Why do I feel sad?  Why do I hurt?  Where is this dissatisfaction with life burning in my soul coming from?

For the past few months, questions like these have been running through my head.  I’ve been struggling to understand why I’ve felt empty and forgotten.  Sometimes I feel joyful, like when I spend time with Jesus, go to Mass and Adoration, or serve others, but most of the time this joy fades away as I go about my daily life.

I want to have true joy every moment of my existence.  “Why Lord can’t I achieve these desires?  Where can I find this everlasting joy my heart is seeking?”

Struggling with doubts and questions, I decided to lay it all down at the Lord’s feet when I attended a Steubenville Youth Conference this summer.  I didn’t know what to do anymore and so, offering it all up to God, I prayed for a revelation during this retreat.

As Saturday night of the retreat approached, everyone began to prepare their hearts and minds to adore Jesus in the Holy Eucharist during Adoration…  When the monstrance entered the room and my gaze met Jesus’ hidden under the outward form of bread, my heart began to swell with love.

Even though there were two thousand other people in the room, for that precious moment it was just Him and I.  All the struggles and emotions I’ve been dealing with began to spill out of me as tears running down my face.  I was exhausted from trying to stay strong and happy.  All I wanted was to be filled with His strength and feel His enduring love, but I felt helpless.  Falling weakly into Christ’s loving embrace, I did all I could do: surrender everything to Him.

When I offered my prayer of complete surrender, I heard His voice whisper into the depths of my heart and slowly I began to grasp why I have been sad and unsatisfied. Deep down my soul has been yearning.  I have been starving for a deeper relationship with God.

Those times when I’ve experienced joy, I was united to Christ.  But in the past months, I have been pushing him aside.  I have been searching for happiness in others that only leaves me feeling more lonely and unneeded.  I’ve been wanting to find love, but I’ve been looking in all the wrong places.  The lover of my life is in the monstrance raised before my eyes.  He has been calling me and for too long I have been ignoring Him.  However, now He has caught me in His embrace and I am not going to push Him away.

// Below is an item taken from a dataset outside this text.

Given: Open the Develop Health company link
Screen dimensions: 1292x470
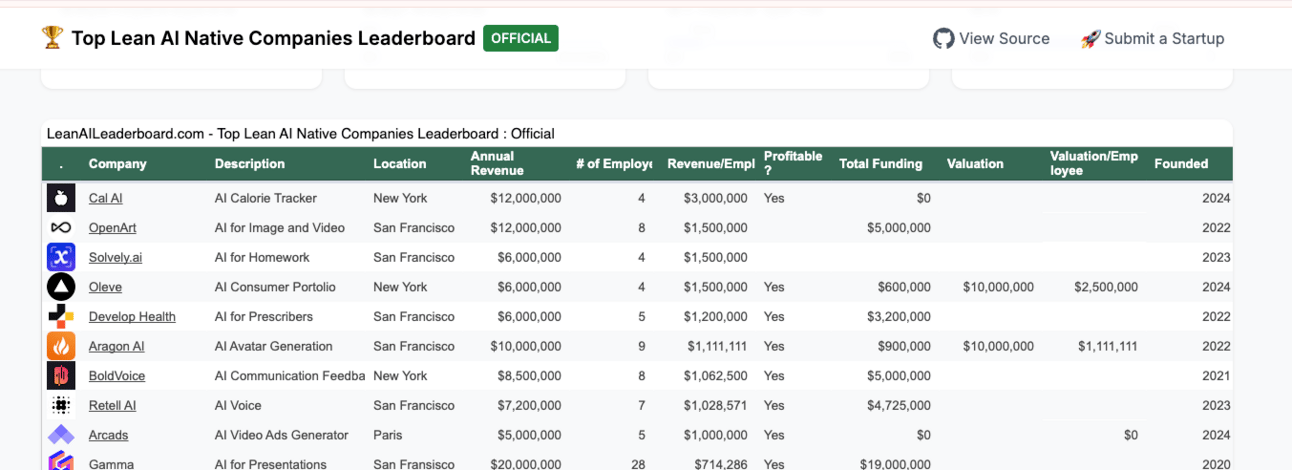Looking at the screenshot, I should click(x=132, y=317).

Jesus wants to love me.  He wants to fulfill my desires.  He wants to be my best friend and spend every waking moment with me. Jesus has found me and by turning to Him, I have found the true joy I have been seeking.

I encourage you to stop running after things that only bring you closer to despair.  Only one person can fulfill your heart’s desire for true love.  Christ Jesus has found you and is waiting.  He is calling.  Will you answer?

“Look to Him and be radiant” (Psalm 34:6).